抜粋文:
○ ○ ○ ○ ○ ○ ○

勤務先で退職した方が、置き土産で幾つかのモノを残していったのです。その中に、稲村某が以前から興味を持っていたブツが有りまして、晴れて御対面!! と、相成りました。
……それこそが、まさかのカイコ(のマユ)である。
外側のパッケージに打たれたプライスダクには、クッキリと『1000円』の字が記されている。つまり、千円である。つーか千円ッ!? オイコラ随分とお高いなぁ!!
あ、毎度お馴染み稲村某で御座います。又、始めちゃいましたよ? 極メシ。前作を知らない方は作者のマイページから辿ると見られますから。但し、第一話のタイトルを見てゾワゾワした方は降車ボタンを押してくださいね?
……平気? ……大丈夫? 旧作のタイトル見て、無理無理ッ!! とか、ヤバいヤバい鳥肌立つって!! と思った方は無理せずホンワカしそうな項目から読んでくださいね? まー、たぶん全話問題無いと思いますが。
さて、もう引っ張る余裕は無いので、ズバッ!! と始めちゃいましょう!!
今回の食材は『カイコの繭』です! タイトルそのまんま!!
……てな訳で、毎度お馴染みの決め台詞おば、失礼いたしまして……
では、食してみようか。
と、その前に先ず、パッケージを愛でてみよう。
『シルクワーム』と書いてある。それはそうだ、カイコだからな。因みに産地はタイランド、タイ産である。個人的にはムエタイと仏教の国である。きっと彼の地、遠きナユタヤの寺院で涅槃経を唱えている僧侶の法衣にも、きっと絹糸の類いは使われているかもしれない。主に使われているのは綿かもしれないが、それはさておき。

○ ○ ○ ○ ○ ○ ○

提供一覧:

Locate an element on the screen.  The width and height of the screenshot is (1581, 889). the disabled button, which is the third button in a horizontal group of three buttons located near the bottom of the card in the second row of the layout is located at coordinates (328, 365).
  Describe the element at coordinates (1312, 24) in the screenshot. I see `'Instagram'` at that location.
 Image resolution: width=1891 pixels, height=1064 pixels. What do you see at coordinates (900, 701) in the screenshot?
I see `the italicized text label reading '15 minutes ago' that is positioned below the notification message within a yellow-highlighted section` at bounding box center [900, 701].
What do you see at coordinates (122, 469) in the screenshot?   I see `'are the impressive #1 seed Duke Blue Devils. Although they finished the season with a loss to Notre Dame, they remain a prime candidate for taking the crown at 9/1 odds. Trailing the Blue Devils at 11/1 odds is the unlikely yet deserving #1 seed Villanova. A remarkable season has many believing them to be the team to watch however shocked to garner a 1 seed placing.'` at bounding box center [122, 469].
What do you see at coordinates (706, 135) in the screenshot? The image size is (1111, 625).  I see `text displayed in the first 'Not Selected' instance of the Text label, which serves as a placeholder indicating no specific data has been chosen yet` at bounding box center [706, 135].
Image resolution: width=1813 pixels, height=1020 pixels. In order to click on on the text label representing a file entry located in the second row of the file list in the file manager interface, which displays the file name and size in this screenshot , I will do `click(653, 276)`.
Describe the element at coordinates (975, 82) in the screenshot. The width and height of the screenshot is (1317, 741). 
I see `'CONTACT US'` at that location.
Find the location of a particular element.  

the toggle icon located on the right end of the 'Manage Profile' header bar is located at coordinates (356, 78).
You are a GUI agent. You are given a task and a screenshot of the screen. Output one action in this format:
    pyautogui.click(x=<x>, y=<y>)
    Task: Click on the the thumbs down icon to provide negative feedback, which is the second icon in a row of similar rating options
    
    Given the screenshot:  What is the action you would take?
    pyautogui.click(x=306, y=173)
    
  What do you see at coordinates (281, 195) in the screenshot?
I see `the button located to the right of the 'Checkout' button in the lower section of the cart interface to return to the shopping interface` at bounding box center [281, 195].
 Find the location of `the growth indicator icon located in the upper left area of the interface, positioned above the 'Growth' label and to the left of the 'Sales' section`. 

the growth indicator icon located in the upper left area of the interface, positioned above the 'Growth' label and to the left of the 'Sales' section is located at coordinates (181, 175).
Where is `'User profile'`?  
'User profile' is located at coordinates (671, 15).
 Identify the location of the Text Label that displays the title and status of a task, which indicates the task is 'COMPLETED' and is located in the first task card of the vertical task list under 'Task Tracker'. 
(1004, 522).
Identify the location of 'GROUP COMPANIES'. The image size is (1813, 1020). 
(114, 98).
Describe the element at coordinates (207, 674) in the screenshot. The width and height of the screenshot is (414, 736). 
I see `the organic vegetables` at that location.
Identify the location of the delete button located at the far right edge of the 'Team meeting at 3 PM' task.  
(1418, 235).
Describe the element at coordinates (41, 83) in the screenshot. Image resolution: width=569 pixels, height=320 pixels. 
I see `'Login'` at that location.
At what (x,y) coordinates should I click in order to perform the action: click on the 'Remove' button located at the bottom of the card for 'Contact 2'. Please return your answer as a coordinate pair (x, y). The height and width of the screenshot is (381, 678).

○ ○ ○ ○ ○ ○ ○

課題: カイコの繭を食べる話の抜粋文では、パッケージの繭の産地はどこと書かれていますか。 一覧は別の出典から取ったものです。

解答: タイ(タイランド)です。